Something that feels very similar this year compared to last is the perceived unsustainability of it all. Teams with negative run differentials like we had last year don’t win 90 games very often. Likewise, teams this … average when it comes to talent on paper, they don’t regularly win 22 out of 25 games. It’s taken quite a mammoth effort to improve to where we are now, compared to where we were just a month ago. Now, you can argue this is a better team than it was a month ago, and I won’t fight you on it. But, where does the truth reside? Are the 2022 Mariners closer to what they were in mid-June? Or, are they closer to where they are now, in mid-July? Because that will determine where this team goes the rest of the season.

Are the Mariners fundamentally improved, through sheer development of younger players and positive regression of veterans? Or, have they just been unsustainably lucky this past month, and will revert to being more of the .500 ballclub we all expected them to be when the season started? Maybe this year is just one of those wild rollercoaster rides, where we experience dark lows and joyous highs, but we ultimately end right around 81-81.

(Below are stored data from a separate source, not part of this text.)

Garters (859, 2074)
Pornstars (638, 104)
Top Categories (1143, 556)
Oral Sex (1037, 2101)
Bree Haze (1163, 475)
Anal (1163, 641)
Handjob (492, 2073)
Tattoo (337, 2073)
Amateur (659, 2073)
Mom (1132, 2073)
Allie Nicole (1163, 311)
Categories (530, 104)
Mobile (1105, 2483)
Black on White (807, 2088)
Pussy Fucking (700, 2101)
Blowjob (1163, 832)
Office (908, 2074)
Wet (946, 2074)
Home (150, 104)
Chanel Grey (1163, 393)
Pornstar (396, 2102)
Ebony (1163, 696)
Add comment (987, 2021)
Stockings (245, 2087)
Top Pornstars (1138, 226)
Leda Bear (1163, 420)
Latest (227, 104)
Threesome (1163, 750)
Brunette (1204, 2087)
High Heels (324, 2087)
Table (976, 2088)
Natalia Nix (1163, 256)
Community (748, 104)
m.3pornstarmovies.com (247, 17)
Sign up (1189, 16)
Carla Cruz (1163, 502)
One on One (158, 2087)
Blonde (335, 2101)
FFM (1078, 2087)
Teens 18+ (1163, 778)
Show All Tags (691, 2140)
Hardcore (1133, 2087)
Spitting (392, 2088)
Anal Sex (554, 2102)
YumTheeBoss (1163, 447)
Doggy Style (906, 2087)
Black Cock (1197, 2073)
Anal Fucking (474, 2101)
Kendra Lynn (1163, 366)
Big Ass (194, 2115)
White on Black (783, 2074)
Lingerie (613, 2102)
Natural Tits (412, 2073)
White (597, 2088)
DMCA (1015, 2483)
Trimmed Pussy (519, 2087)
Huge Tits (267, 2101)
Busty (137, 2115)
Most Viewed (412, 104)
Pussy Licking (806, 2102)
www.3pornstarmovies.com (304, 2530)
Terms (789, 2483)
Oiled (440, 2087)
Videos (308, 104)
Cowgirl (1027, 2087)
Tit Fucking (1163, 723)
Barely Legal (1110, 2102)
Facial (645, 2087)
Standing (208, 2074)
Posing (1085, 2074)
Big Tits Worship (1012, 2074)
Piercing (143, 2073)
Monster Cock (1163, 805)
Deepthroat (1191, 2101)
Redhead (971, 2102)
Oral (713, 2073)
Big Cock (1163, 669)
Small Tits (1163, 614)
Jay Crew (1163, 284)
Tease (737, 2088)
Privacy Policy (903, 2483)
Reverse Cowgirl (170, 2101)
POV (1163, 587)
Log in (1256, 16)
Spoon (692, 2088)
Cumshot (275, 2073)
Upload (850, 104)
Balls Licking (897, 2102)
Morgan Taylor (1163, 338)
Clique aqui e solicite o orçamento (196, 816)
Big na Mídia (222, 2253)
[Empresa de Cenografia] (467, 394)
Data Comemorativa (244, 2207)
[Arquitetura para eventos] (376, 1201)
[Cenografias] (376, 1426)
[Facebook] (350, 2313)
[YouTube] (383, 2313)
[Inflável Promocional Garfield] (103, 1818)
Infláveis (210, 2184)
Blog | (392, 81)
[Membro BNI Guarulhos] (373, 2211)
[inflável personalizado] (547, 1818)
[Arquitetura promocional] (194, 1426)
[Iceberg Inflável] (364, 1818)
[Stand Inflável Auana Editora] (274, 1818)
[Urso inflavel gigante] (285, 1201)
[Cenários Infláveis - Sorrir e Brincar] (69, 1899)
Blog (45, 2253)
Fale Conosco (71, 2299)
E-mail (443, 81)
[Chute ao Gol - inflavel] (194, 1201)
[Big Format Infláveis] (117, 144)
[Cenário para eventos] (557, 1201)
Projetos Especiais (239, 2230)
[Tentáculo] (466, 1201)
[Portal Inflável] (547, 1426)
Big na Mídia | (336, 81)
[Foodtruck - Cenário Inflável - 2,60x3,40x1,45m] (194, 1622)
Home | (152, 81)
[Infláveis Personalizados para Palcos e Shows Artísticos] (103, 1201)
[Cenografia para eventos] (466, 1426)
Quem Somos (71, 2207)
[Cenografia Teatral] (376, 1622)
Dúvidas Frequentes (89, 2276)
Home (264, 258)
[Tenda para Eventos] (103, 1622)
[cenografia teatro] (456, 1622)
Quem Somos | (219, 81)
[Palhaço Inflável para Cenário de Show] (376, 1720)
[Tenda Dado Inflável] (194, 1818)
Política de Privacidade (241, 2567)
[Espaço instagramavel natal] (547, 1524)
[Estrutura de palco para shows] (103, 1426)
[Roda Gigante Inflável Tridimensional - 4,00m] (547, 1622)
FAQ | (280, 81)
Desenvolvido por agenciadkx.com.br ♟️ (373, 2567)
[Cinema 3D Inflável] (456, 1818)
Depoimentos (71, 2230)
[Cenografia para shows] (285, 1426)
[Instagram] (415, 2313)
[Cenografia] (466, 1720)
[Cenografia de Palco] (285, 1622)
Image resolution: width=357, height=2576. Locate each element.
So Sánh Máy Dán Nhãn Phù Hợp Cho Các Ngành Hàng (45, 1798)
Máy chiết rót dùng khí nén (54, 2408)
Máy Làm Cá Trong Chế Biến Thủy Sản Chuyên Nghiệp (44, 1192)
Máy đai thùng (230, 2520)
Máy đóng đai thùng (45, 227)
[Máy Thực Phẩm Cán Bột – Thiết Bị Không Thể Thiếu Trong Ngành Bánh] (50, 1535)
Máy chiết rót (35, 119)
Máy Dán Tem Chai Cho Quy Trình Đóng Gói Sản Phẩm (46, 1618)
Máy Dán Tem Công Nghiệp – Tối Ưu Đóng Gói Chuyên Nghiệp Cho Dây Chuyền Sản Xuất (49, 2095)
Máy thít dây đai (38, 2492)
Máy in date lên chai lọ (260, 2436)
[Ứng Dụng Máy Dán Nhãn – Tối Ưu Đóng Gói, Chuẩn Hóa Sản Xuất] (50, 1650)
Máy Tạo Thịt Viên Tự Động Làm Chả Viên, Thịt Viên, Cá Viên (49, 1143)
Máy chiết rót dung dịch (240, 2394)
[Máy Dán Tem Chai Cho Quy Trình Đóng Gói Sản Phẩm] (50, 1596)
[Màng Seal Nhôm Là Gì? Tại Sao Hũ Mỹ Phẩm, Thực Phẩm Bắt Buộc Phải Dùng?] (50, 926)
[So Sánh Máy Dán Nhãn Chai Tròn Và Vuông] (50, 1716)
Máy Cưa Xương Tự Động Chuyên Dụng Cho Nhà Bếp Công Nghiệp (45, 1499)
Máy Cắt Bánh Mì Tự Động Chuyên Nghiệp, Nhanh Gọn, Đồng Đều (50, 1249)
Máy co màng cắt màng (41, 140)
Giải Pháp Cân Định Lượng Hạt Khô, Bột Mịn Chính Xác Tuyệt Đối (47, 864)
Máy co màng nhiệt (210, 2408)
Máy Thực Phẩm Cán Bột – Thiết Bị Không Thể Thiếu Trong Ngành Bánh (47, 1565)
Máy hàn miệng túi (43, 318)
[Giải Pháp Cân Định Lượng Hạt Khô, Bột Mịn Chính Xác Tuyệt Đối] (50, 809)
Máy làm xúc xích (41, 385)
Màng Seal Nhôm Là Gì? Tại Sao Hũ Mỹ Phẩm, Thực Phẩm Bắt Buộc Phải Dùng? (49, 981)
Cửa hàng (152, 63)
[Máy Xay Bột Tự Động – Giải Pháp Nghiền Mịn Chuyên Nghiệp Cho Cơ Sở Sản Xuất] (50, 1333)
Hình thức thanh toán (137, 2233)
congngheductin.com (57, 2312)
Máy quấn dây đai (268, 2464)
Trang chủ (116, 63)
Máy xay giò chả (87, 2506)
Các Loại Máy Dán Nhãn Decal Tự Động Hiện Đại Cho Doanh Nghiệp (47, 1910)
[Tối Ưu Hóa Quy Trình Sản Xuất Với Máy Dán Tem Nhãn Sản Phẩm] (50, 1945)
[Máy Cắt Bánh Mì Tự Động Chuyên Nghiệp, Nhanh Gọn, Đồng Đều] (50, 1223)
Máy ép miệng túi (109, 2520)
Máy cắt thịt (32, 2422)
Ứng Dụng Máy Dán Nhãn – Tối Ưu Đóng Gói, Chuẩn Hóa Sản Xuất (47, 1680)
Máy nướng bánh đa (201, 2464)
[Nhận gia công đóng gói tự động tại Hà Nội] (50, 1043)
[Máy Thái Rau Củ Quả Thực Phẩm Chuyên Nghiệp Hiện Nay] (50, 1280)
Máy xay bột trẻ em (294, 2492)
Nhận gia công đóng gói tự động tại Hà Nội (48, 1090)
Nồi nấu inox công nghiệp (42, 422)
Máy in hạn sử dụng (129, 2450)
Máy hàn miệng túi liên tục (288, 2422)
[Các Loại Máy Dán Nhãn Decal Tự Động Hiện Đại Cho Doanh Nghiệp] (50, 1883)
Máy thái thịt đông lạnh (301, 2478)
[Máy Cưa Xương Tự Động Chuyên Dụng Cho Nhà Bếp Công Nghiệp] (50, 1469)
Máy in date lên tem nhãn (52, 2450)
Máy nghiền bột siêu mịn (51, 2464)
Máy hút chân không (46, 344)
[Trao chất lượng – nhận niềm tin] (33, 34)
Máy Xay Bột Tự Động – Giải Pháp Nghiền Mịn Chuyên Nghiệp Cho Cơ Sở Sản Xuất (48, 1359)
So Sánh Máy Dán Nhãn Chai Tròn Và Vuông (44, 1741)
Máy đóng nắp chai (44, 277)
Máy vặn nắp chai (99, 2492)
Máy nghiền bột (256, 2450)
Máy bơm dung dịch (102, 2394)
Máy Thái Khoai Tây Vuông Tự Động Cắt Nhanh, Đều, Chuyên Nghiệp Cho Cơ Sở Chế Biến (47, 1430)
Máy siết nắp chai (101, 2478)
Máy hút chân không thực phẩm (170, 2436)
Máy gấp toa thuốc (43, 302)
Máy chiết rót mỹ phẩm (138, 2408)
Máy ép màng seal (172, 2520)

Maybe it’s the homer in me, but I tend to see the positive in this team going forward. That doesn’t mean I see this .880 winning percentage continuing indefinitely. But, to get back to 90 wins, the Mariners just have to go 39-30 the rest of the way. That’s extremely do-able. Not only because of the development of the young players or the positive regression of he veterans, but because of the guys we’re soon to see return from injury, not to mention whoever we end up trading for by the deadline later this month. I have every reason to believe we can get back to 90 wins. In fact, I think that’s a number we’re likely to surpass. And, if that’s the case, I think the playoffs are a mortal lock, barring a disastrous string of poor injury luck.